#### Challenge
Tally the lines in the material below that contain the string "water". Give only the number.
Start
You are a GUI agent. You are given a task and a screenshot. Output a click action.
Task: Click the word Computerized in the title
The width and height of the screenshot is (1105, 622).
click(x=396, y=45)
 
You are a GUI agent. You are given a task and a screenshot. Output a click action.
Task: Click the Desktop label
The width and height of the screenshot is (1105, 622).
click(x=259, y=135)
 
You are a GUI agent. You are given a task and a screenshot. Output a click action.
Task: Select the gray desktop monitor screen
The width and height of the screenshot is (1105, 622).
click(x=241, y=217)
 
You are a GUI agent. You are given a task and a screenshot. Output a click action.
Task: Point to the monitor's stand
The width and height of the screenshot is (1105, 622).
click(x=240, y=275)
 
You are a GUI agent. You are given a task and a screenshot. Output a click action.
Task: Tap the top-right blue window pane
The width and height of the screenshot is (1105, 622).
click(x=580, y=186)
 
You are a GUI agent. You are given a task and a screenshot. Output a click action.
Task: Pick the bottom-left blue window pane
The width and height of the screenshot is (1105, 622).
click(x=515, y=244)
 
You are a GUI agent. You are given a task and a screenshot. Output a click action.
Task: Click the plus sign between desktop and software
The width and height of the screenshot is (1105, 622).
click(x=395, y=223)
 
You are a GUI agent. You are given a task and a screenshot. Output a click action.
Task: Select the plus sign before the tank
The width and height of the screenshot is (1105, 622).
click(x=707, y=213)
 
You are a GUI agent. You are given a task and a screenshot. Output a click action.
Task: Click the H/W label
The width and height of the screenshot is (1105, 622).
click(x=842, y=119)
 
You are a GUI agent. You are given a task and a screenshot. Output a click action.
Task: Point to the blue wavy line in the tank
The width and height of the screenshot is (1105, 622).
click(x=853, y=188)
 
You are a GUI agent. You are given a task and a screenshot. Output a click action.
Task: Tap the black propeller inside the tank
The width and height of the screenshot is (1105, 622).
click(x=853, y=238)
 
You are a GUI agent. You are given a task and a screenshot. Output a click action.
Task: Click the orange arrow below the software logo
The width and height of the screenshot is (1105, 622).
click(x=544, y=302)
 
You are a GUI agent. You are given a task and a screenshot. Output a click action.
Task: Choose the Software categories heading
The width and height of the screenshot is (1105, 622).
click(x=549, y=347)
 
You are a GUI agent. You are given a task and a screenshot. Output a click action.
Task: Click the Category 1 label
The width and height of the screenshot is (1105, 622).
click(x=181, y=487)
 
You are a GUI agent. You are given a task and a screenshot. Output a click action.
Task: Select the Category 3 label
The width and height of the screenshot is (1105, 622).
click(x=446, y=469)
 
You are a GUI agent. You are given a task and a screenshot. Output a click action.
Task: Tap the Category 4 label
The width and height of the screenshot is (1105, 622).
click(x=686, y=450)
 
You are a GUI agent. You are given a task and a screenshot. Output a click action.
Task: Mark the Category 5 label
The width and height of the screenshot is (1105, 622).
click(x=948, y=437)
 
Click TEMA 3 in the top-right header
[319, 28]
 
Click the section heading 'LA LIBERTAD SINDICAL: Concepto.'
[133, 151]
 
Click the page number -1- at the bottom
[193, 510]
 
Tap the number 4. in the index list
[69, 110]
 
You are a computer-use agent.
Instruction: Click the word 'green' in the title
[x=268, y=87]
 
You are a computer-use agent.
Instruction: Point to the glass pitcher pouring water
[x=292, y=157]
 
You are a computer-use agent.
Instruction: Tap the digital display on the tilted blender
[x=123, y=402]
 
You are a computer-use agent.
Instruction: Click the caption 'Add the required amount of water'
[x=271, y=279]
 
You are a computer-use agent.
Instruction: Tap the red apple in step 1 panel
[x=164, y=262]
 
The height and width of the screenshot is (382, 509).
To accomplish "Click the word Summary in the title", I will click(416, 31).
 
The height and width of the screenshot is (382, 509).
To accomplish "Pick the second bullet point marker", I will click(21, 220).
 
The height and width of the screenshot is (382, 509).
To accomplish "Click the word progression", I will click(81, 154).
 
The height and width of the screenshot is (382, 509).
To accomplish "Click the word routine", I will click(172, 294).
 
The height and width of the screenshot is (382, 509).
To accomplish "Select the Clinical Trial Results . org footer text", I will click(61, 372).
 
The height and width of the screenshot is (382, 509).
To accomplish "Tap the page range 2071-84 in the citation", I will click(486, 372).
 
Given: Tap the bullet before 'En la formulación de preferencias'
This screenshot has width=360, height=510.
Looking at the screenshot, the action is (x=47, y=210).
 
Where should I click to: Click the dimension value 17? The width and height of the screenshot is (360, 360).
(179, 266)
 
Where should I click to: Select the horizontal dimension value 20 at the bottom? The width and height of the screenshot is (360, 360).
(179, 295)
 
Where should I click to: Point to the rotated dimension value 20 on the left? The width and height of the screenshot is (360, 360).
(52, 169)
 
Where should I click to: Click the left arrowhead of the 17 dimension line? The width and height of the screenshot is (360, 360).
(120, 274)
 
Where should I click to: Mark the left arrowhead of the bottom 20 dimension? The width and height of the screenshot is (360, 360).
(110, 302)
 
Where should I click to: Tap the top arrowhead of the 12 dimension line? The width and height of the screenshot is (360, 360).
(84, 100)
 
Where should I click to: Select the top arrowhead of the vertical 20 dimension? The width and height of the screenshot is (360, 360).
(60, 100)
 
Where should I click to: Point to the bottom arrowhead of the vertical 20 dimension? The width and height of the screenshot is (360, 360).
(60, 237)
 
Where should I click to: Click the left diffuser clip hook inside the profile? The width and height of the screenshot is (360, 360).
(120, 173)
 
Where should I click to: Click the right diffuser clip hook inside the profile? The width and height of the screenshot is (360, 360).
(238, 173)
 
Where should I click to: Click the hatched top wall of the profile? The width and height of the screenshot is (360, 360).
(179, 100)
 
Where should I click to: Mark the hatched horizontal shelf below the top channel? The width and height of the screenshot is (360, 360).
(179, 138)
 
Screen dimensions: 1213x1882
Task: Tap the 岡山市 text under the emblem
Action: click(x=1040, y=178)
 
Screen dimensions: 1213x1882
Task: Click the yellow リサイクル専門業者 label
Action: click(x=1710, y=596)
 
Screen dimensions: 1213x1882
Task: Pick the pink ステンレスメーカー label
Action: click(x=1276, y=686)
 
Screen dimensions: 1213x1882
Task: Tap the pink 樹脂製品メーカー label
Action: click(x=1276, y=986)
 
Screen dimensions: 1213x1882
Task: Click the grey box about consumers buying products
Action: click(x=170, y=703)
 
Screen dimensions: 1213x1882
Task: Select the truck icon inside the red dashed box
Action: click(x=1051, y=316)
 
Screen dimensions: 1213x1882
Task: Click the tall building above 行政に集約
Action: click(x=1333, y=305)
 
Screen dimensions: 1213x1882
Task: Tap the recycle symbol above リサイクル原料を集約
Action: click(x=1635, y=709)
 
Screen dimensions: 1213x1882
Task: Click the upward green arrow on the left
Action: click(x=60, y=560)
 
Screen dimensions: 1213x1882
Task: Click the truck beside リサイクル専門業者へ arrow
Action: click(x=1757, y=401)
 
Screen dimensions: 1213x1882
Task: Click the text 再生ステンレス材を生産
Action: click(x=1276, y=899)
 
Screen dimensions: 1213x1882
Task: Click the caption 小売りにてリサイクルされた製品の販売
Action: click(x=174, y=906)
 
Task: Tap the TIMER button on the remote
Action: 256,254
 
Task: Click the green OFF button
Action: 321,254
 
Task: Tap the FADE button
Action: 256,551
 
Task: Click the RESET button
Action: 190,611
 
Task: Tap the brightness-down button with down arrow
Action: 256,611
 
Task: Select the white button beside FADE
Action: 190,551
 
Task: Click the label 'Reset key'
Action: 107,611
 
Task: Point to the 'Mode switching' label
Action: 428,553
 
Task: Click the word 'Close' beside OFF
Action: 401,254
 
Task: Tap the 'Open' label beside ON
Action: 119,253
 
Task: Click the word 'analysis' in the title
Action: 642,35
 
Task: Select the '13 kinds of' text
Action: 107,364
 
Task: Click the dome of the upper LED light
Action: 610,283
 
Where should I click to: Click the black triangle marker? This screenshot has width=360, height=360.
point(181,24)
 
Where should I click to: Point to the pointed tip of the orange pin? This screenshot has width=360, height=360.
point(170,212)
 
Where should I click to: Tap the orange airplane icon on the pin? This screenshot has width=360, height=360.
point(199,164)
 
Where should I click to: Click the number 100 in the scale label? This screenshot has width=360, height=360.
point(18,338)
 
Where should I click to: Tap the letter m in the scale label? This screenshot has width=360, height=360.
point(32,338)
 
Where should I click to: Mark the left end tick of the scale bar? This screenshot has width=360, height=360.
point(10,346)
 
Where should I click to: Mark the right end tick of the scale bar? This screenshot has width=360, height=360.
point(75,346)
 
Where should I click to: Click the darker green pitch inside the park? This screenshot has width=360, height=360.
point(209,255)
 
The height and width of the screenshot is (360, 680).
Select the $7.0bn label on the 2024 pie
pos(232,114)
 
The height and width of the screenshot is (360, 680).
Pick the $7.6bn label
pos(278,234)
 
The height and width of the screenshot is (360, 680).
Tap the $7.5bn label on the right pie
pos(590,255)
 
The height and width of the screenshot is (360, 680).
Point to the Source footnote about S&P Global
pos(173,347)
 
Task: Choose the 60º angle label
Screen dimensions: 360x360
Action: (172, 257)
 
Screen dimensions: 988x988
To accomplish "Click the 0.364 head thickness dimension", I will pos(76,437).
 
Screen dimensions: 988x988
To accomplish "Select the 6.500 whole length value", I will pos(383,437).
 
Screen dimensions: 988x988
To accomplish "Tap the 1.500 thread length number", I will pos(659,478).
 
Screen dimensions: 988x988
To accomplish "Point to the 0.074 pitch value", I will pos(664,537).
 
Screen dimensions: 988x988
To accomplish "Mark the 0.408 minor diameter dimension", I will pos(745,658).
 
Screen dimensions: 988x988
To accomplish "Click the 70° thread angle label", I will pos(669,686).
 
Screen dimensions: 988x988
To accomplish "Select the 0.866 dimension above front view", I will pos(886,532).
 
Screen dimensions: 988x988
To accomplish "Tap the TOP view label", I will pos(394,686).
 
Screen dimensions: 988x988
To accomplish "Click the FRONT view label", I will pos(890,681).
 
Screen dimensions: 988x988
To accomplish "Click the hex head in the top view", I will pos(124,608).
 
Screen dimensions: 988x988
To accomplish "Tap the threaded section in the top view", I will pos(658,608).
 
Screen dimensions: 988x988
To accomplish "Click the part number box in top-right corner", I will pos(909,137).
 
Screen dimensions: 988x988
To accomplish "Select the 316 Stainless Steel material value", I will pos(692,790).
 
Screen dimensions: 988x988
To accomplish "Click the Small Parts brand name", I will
End
#### Written answer
2